**Document text:**
Here Couani is reflecting
dualities throughout the text and her cities and their spaces
end up looking like a multi-layered matrix of connections. She
reflects the duality that portrays the essence of her being
and the memories she inherits from her mother and father, her
grandmother and these influences resonate when she writes, "My
memories are my grandma's memories of the city and my mother's
talks looking at the mountains, talking about The Ancient, about
the beginning of the world like the 2001 movie track but more
serious. And Dad feeling alien anywhere west of Parramatta or
Broadway even. I felt his sense of relief on the days we came
down to the city and he showed me what his Sydney was like."
Her journey through
the city so often repeated not with the resignation of futility
but with expectation, her sense of time, and as memories that
define that periodicity. Here the observation of the urban fabric
becomes the skin of the city . . . . "In my city I found simple
recognizable features. The arch, ornamental brickwork, post
and lintel. From the sawdust filter, the duct crossing the lane
in the air. The corrugated iron roofs, the planes at different
angles. The simple church opposite the high-rise flats. The
window at footpath level, the glass bricks in the pavement."
The use of observation
like this is similar in its nature to the techniques developed
by painters and composers. Within the flow of The Harbour
Breathes the writer allows many quiet asides to exist and
these interludes suspend the movement and provide readers with
a moment of change. These melodic details are extracted as features
in an imaginary landscape of the mind, and isn't this how we
navigate through space and time in real-life. Someone in
a coffee lounge half-obscured by the reflections on the glass
and construed as lonely . . . .Up to the library, into town,
back from town, down to the pool, up to the park, down the street
to the shop, to the corner shop. . . Here a certain concentration
of the image as it forms the culture of its sign. These details
are rendered while we wait for the next part of her movements
to commence, here always that endless progressiveness endless
by being defeated by dreams, memories and their histories.
And every city has
it's dreamers, architects, and management authorities; as Adelaide
has the precision of the engineer William Light, Canberra has
the circularity that radiates from the imaginations of Marion
Mahoney and Walter Burley-Griffin, and in gridded Melbourne
an accuracy and accountability might derive in part from the
purist ideals of the early colonial Protestants, yet in a place
like Sydney the scheme of things seems haphazard in terms of
its spatial intentions. The city of Sydney emerged very differently
and its inner city form is in part more arbitrary and organic
due to a lot of improvisation in terms of civil engineering
- it has a greater blend of influences and competing forces
that forms the outline of the systems that construct its physical
profile . . . . Sydney, evil city , a dream runs through
you.
In relation to the
development of influences over things and people and the areas
surrounding the Cross, one of the substantial energy factors
that was a continuing stimulus to the artistic community of
the area was the main national broadcasting studios of ABC Radio
in the William Street and Forbes Street studios in Darlinghurst.
Much of the enigma of the old bohemian Kings Cross was linked
to the shifting population of actors, voices, technicians, producers,
dramaturgs, writers, poets, singers, journalists, critics and
archivists. These professional people tended to live nearby
and often in The Cross, and in the pre-television age of Sydney
they created a culture of sophistication and influence that
was felt throughout the nation. This was a unique urban situation
for any Australian neighbourhood.

**Stated problem 1:** Rewrite the entries as a Markdown table with the columns Row and Line, covering everything from the line containing "The height and" down to the end of the entries and skipping any blank lines. Leave the pictures out.
The passage above and the entries that come next are unrelated material.

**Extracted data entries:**
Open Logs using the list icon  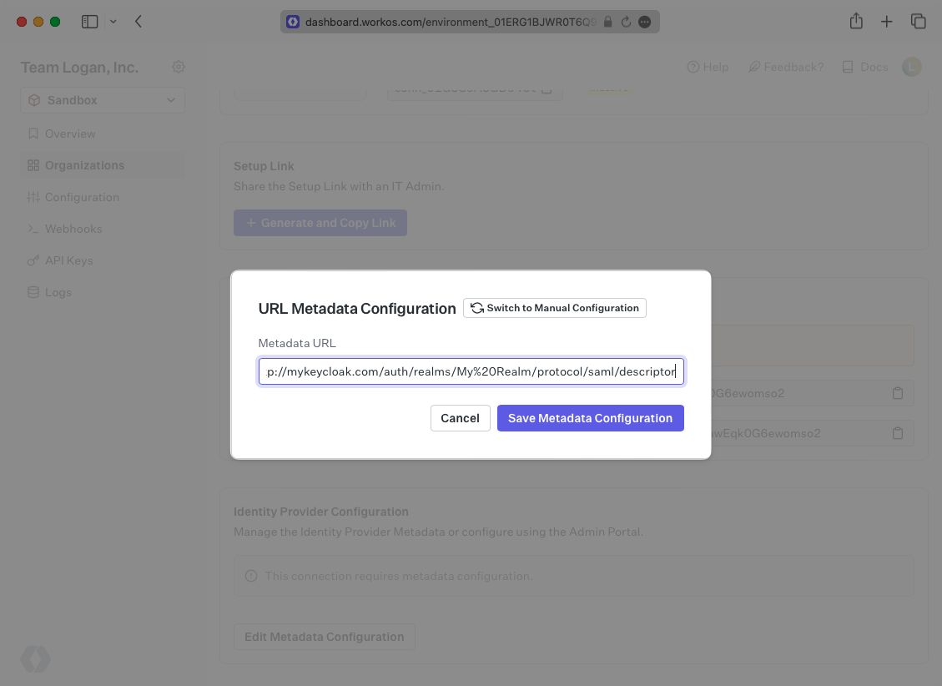33,292
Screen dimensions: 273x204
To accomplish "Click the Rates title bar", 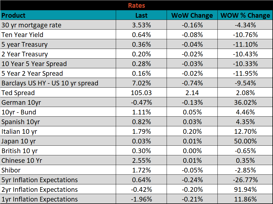I will pyautogui.click(x=137, y=5).
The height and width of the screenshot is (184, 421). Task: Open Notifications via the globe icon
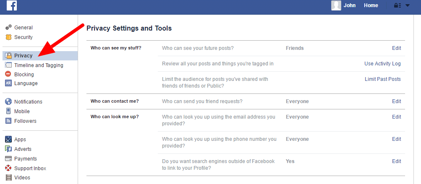8,101
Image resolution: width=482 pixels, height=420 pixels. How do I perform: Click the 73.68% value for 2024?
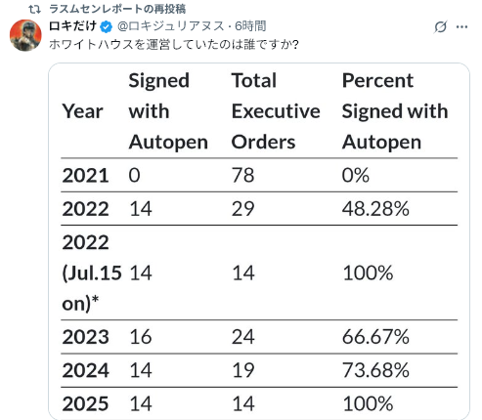[375, 370]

**Stated problem 2:** Give again, word for word, everything in the passage on Couani's Sydney from "Much of the" down to "any Australian neighbourhood.".

**Final result 1:**
| Row | Line |
|---|---|
| 1 | The height and width of the screenshot is (184, 421). Task: Open Notifications via the globe icon |
| 2 | 8,101 |
| 3 | Image resolution: width=482 pixels, height=420 pixels. How do I perform: Click the 73.68% value for 2024? |
| 4 | [375, 370] |

**Final result 2:**
Much of the enigma of the old bohemian Kings Cross was linked
to the shifting population of actors, voices, technicians, producers,
dramaturgs, writers, poets, singers, journalists, critics and
archivists. These professional people tended to live nearby
and often in The Cross, and in the pre-television age of Sydney
they created a culture of sophistication and influence that
was felt throughout the nation. This was a unique urban situation
for any Australian neighbourhood.